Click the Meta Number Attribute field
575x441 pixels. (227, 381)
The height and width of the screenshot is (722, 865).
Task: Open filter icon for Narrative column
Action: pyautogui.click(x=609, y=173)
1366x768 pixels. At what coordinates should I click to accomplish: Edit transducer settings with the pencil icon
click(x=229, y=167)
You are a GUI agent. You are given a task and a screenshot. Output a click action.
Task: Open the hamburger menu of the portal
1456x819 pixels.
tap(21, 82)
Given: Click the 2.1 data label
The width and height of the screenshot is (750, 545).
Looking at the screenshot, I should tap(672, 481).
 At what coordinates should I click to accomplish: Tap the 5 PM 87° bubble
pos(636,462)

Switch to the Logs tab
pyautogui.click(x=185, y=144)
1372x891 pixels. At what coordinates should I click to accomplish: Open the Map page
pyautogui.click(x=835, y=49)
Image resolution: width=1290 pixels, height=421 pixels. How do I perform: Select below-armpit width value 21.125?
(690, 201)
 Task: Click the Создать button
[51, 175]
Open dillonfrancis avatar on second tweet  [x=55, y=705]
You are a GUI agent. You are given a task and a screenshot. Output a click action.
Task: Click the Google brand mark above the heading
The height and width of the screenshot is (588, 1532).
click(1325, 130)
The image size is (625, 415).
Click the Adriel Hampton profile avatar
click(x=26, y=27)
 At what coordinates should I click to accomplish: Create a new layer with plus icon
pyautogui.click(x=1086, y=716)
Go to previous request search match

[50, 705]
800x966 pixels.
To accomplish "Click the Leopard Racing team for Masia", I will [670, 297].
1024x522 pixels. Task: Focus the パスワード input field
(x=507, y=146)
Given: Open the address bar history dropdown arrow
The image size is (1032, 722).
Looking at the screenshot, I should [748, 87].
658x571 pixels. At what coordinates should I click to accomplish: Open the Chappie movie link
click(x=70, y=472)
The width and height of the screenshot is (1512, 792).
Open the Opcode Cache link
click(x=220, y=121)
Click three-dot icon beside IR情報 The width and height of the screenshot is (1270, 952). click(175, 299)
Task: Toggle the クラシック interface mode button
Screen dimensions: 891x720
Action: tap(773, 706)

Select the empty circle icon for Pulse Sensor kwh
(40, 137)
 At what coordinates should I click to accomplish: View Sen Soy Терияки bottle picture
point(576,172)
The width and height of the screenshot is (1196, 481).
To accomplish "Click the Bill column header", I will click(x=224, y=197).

---------------

Each line of the listing should be reproduced without any alteration.

**Answer below**
Click the Meta Number Attribute field
575x441 pixels. (227, 381)
The height and width of the screenshot is (722, 865).
Task: Open filter icon for Narrative column
Action: pyautogui.click(x=609, y=173)
1366x768 pixels. At what coordinates should I click to accomplish: Edit transducer settings with the pencil icon
click(x=229, y=167)
You are a GUI agent. You are given a task and a screenshot. Output a click action.
Task: Open the hamburger menu of the portal
1456x819 pixels.
tap(21, 82)
Given: Click the 2.1 data label
The width and height of the screenshot is (750, 545).
Looking at the screenshot, I should tap(672, 481).
 At what coordinates should I click to accomplish: Tap the 5 PM 87° bubble
pos(636,462)

Switch to the Logs tab
pyautogui.click(x=185, y=144)
1372x891 pixels. At what coordinates should I click to accomplish: Open the Map page
pyautogui.click(x=835, y=49)
Image resolution: width=1290 pixels, height=421 pixels. How do I perform: Select below-armpit width value 21.125?
(690, 201)
 Task: Click the Создать button
[51, 175]
Open dillonfrancis avatar on second tweet  [x=55, y=705]
You are a GUI agent. You are given a task and a screenshot. Output a click action.
Task: Click the Google brand mark above the heading
The height and width of the screenshot is (588, 1532).
click(1325, 130)
The image size is (625, 415).
Click the Adriel Hampton profile avatar
click(x=26, y=27)
 At what coordinates should I click to accomplish: Create a new layer with plus icon
pyautogui.click(x=1086, y=716)
Go to previous request search match

[50, 705]
800x966 pixels.
To accomplish "Click the Leopard Racing team for Masia", I will [670, 297].
1024x522 pixels. Task: Focus the パスワード input field
(x=507, y=146)
Given: Open the address bar history dropdown arrow
The image size is (1032, 722).
Looking at the screenshot, I should [748, 87].
658x571 pixels. At what coordinates should I click to accomplish: Open the Chappie movie link
click(x=70, y=472)
The width and height of the screenshot is (1512, 792).
Open the Opcode Cache link
click(x=220, y=121)
Click three-dot icon beside IR情報 The width and height of the screenshot is (1270, 952). click(175, 299)
Task: Toggle the クラシック interface mode button
Screen dimensions: 891x720
Action: tap(773, 706)

Select the empty circle icon for Pulse Sensor kwh
(40, 137)
 At what coordinates should I click to accomplish: View Sen Soy Терияки bottle picture
point(576,172)
The width and height of the screenshot is (1196, 481).
To accomplish "Click the Bill column header", I will click(x=224, y=197).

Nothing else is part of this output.